Detto questo, ricordo che la storia spesso va avanti a cicli, ma anche che ogni ciclo non passa mai per dove è passato un ciclo perecedente, così che la storia non si ripete mai. Concordo quindi con Giambattista Vico quando dice grosso modo che la storia va avanti come un’elica.
Purchè non sia un’elica discendente.
Ciao!
Andrea Di Vita
questo post andrebbe messo in appendice ad ogni buon manuale di antropologia.
bravo bravo bravo Miguel.
diego
Per rosalux n. 16
Non ho dubbi che la grande maggioranza degli ebrei occidentali di oggi vivano la festa della Pasqua nella maniera in cui la descrivi.
Anche la maggior parte dei battezzati cattolici vedrà nel Natale la festa della bontà, della famiglia e una serie di altre cose.
Ma per questo possiamo dire che questa è una visione cattolica della realtà? O non è piuttosto una "occidentalizzazione" del cattolicesimo?
Allo stesso modo, la definizione che dai della Pasqua mi sembra molto più da ceto-medio-occidentale-moderno che ebraico.
Poi, una volta che un gruppo ha una certa immagine di sé, chiaramente proietta all’indietro, cercando discutibili esempi per ammantare il proprio presente della gloria del passato: come il musulmano da ceto-medio-occidentale-moderno esalta la "civiltà multiculturale dell’Andalusia", anche nel Talmud si potranno trovare frasi che, stiracchiate a dovere, si possono leggere come progressismo storicista.
Miguel Martinez
x Andrea
Engels, naturalmente, sbagliava.
Il comunismo si è rivelato la peggiore barbarie, e pure noiosa.
Mentre il capitalismo ha preso alla lettera le lodi di Marx e ha continuato ad evolversi, a migliorarsi, a mutare, ad adattarsi ad altre culture e a nuove richieste.
Mentre l’infantile attesa che si giungesse alla Storia (o alla Barbarie, nella versione di p.) è rimasta per i solo deboli di spirito.
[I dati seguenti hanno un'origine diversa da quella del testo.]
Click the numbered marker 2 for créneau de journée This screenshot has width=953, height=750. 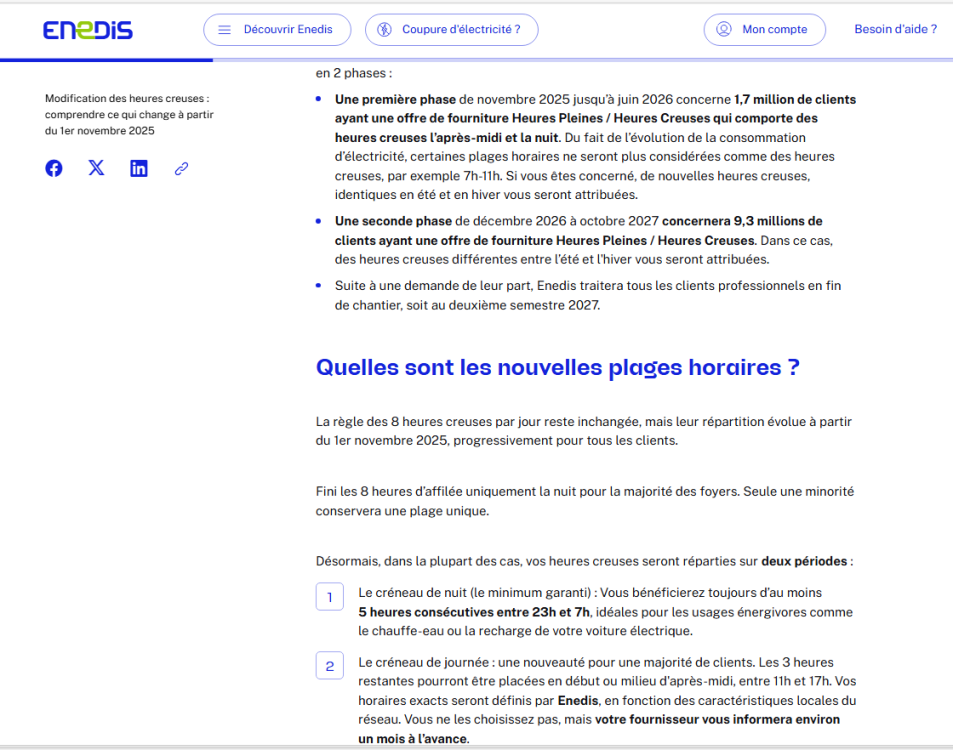click(329, 665)
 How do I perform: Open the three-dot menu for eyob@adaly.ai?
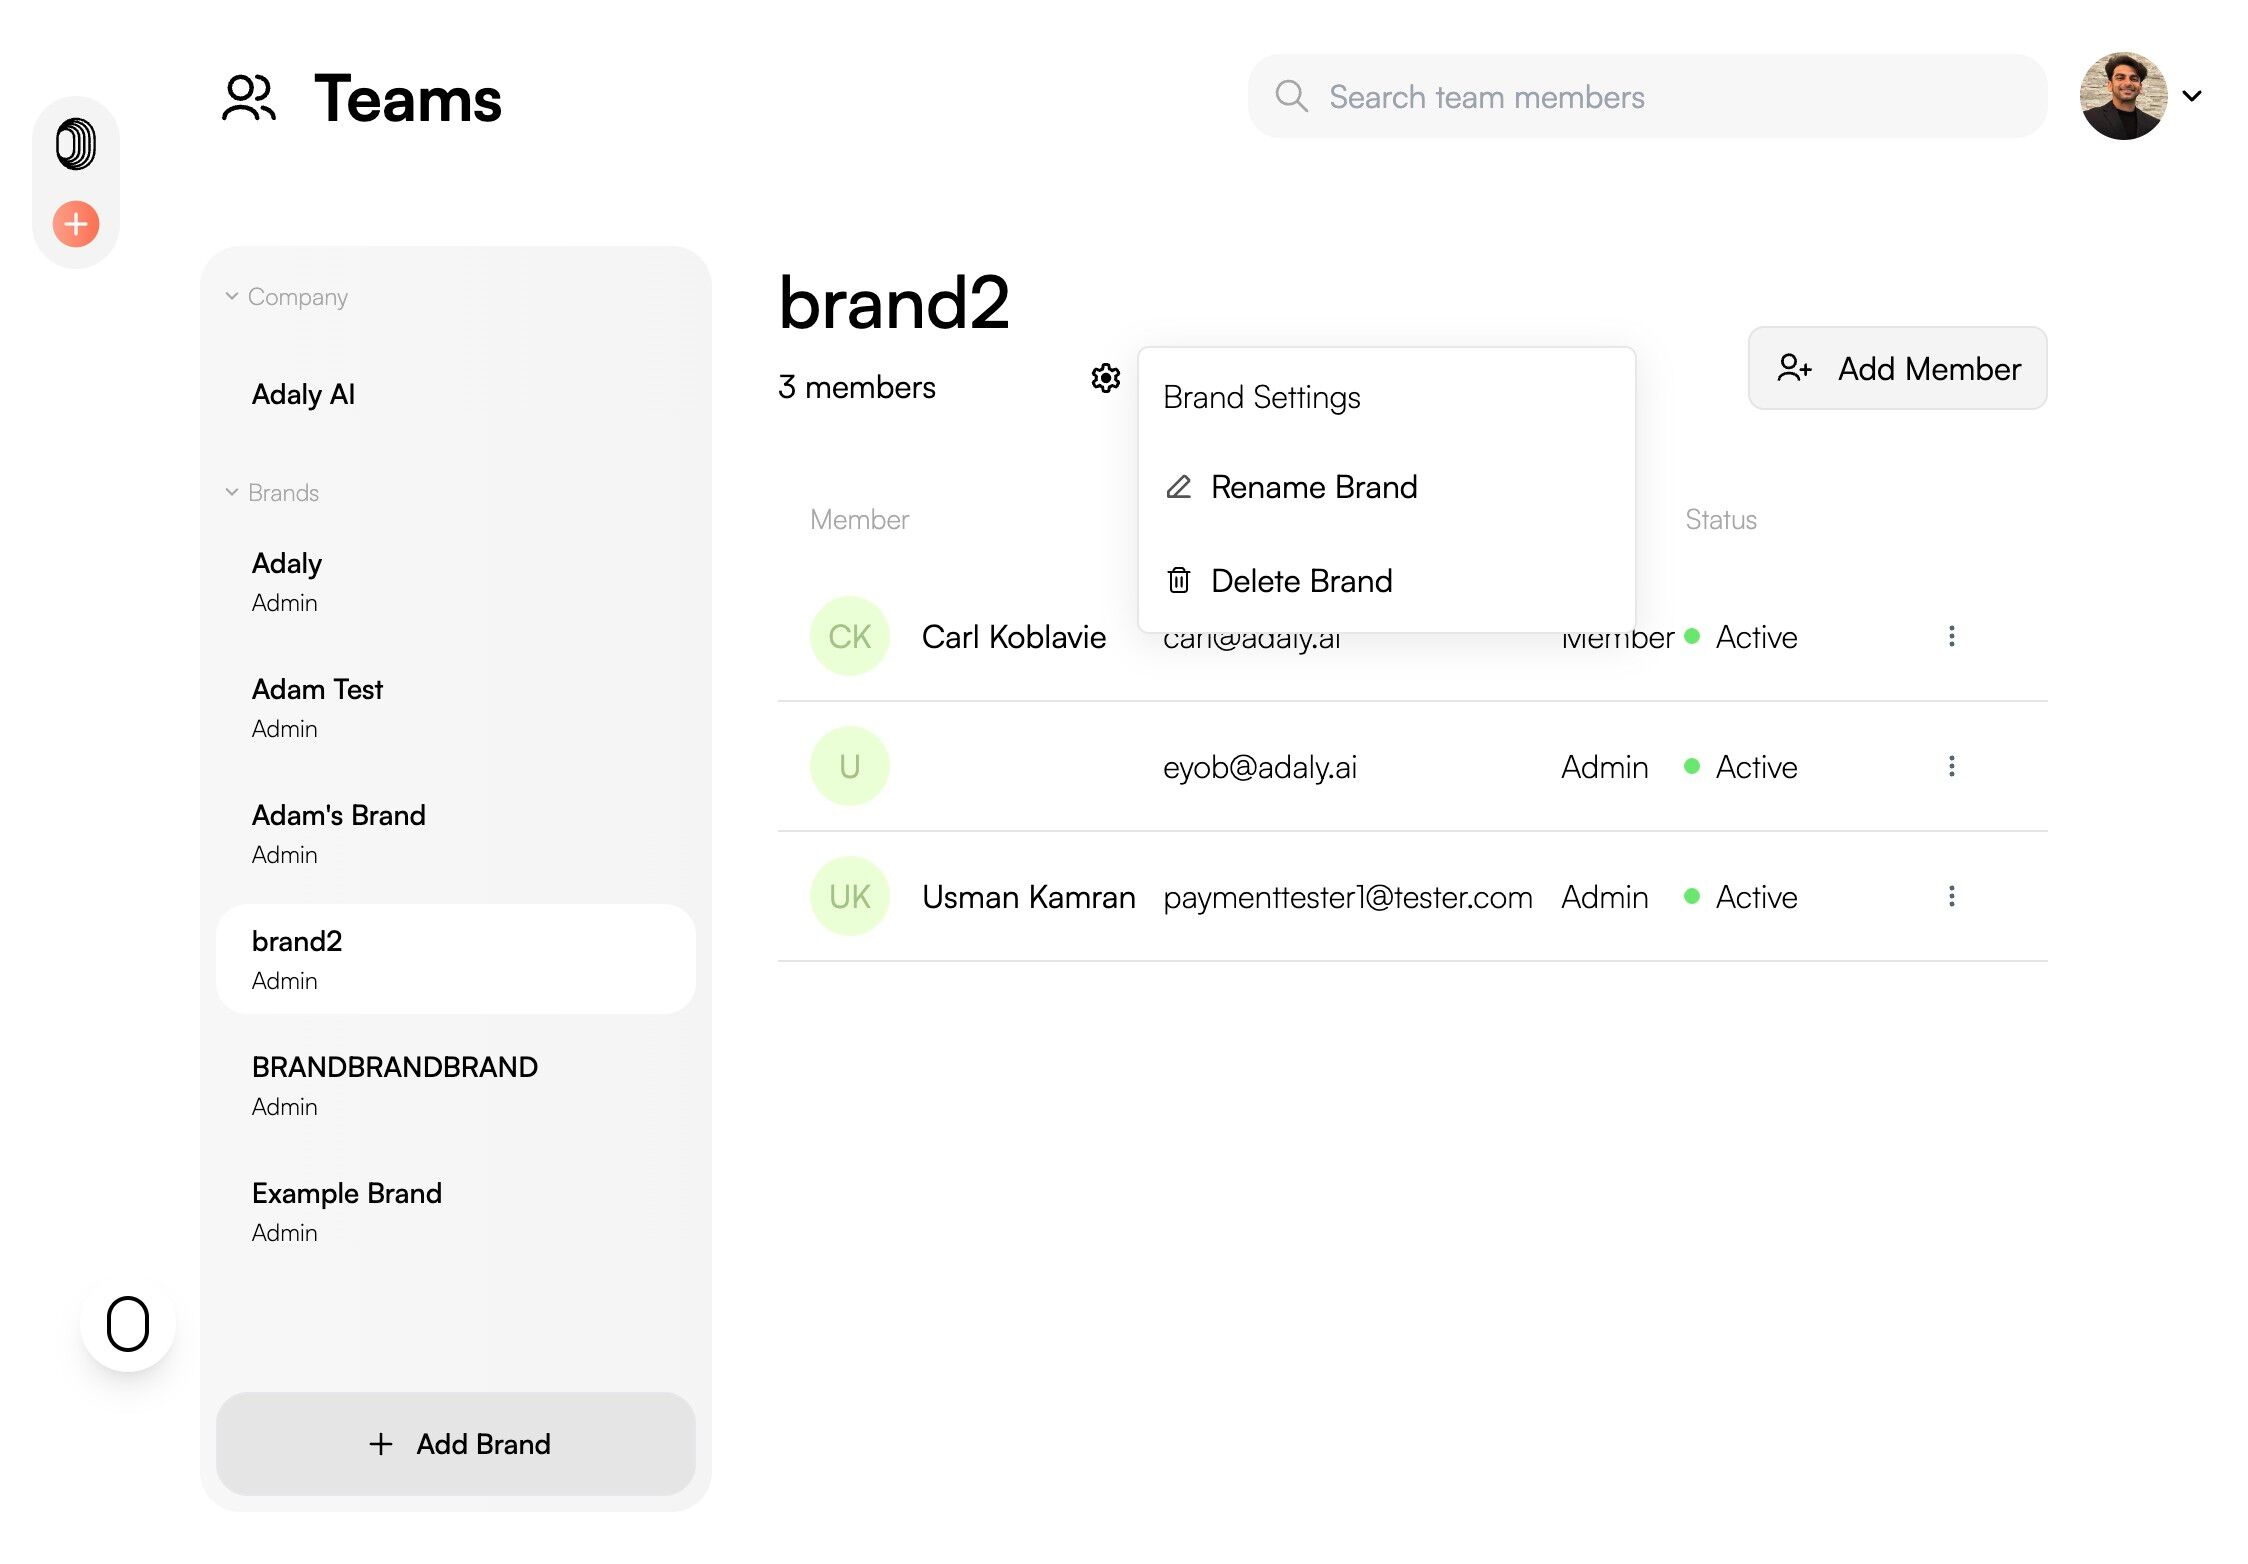[x=1951, y=767]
E’ impressionante che qualcuno ancora cada nel tranello della rivoluzione … trappola vecchia fa buon brodo, direbbe Lucifero?
Ciao
Francesco
PS il mondo migliore lo facciamo noi ogni giorno, quello perfetto non si fa e basta
x martinez:
Ma certo, che è come dici tu.
E dunque? L’idea di poter vivere la propria religione aderendo ad una “lettera” lontana nello spazio e nel tempo e estranea al contesto – essendo totalmente illusoria e irrealizzabile – finisce con l’essere violenta e mortifera. L’osmosi culturale è nella natura umana, e per negarla e respingerla in nome di una purezza incontaminata bisogna solo morire e seminare morte.
La vita è cambiamento e mutazione: può essere terrorizzante, da un punto di vista identitario, ma è incontrovertibile. Non stupisce che chi non accetta questo, spesso sposi quelle ideologie che considerano la morte (autoprocurata e/o donata al prossimo) come il momento più alto della vita.
r.
Andrea Di Vita,
sottoscrivo al 100%.
Non verrà mai abbastanza celebrato l’acume di Max Weber nell’accostare il capitalismo moderno al calvinismo e nel vedere il secondo come fondamentale ispiratore del primo.
E anche la distinzione col capitalismo italiano medievale e rinascimentale è decisiva per capirne la natura.
Il fatto che l’accumulo di capitale sia un fine e non un mezzo, diversamente da tutte le civiltà passate, rinascimento compreso, è un elemento dirimente.
Molto interessante poi la digressione su Genova.
Per Francesco #25
”Il comunismo si è rivelato la peggiore barbarie, e pure noiosa”
Allora, se non ricordo male il Comunismo è descritto da Marx con lo slogan ”a ciascuno secondo i suoi bisogni, da ciascuno secondo le sue capacità”. In che modo secondo te l’URSS o l’Albania di Hoxha rispettavano tale slogan?
”deboli di spirito”
Non dirlo a me. La Fine della Storia è una idea rispolverata da Fukuyama che risale ad Hegel e prima di lui a Sant’Agostino.
” E’ impressionante che qualcuno ancora cada nel tranello della rivoluzione”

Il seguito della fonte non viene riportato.